Abstract:Existing large language models (LLMs) driven search agents typically rely on prompt engineering to decouple the user queries into search plans, limiting their effectiveness in complex scenarios requiring reasoning. Furthermore, they suffer from excessive token consumption due to Python-based search plan representations and inadequate integration of multimedia elements for both input processing and response generation. To address these challenges, we introduce SearchExpert, a training method for LLMs to improve their multimedia search capabilities in response to complex search queries. Firstly, we reformulate the search plan in an efficient natural language representation to reduce token consumption. Then, we propose the supervised fine-tuning for searching (SFTS) to fine-tune LLM to adapt to these representations, together with an automated dataset construction pipeline.
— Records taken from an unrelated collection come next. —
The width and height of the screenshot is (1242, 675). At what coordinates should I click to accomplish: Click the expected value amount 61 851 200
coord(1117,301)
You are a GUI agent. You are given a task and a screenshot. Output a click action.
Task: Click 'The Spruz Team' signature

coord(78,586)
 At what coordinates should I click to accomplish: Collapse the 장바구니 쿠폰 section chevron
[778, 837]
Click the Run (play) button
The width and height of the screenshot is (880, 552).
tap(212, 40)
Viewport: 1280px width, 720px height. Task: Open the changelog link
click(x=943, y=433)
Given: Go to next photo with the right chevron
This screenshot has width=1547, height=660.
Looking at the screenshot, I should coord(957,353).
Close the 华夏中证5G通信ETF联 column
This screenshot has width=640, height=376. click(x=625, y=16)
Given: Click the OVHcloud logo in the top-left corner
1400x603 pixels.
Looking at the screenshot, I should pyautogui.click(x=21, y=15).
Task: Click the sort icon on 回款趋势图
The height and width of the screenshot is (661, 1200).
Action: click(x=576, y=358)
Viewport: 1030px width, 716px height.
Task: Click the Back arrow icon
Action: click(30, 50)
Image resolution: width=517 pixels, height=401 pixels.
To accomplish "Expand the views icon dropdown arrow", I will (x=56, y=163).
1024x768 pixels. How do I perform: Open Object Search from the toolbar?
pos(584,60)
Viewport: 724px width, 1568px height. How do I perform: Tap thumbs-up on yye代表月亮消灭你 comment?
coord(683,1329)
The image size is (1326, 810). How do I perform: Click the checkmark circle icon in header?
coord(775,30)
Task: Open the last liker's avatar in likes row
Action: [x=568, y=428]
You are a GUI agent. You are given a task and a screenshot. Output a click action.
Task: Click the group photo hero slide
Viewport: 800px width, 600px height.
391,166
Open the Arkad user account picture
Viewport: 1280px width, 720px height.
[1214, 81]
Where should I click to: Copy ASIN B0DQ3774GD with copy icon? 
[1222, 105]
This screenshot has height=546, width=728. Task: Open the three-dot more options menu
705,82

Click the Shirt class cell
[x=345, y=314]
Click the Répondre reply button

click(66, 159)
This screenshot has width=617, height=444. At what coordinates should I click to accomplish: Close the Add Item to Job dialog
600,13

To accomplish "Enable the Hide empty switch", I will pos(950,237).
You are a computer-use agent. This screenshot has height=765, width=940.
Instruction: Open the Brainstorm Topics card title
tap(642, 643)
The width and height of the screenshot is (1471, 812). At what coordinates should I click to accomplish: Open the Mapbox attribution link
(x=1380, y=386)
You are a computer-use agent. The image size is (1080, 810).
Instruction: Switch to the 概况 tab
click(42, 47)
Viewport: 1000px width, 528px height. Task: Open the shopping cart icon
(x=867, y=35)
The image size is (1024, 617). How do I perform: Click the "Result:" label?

Secondly, to improve reasoning-intensive search capabilities, we propose the reinforcement learning from search feedback (RLSF) that takes the search results planned by LLM as the reward signals. Thirdly, we propose a multimedia understanding and generation agent that enables the fine-tuned LLM to process visual input and produce visual output during inference. Finally, we establish an automated benchmark construction pipeline and a human evaluation framework. Our resulting benchmark, SearchExpertBench-25, comprises 200 multiple-choice questions spanning financial and international news scenarios that require reasoning in searching. Experiments demonstrate that SearchExpert outperforms the commercial LLM search method (Perplexity Pro) by 36.60% on the existing FinSearchBench-24 benchmark and 54.54% on our proposed SearchExpertBench-25. Human evaluations further confirm the superior readability.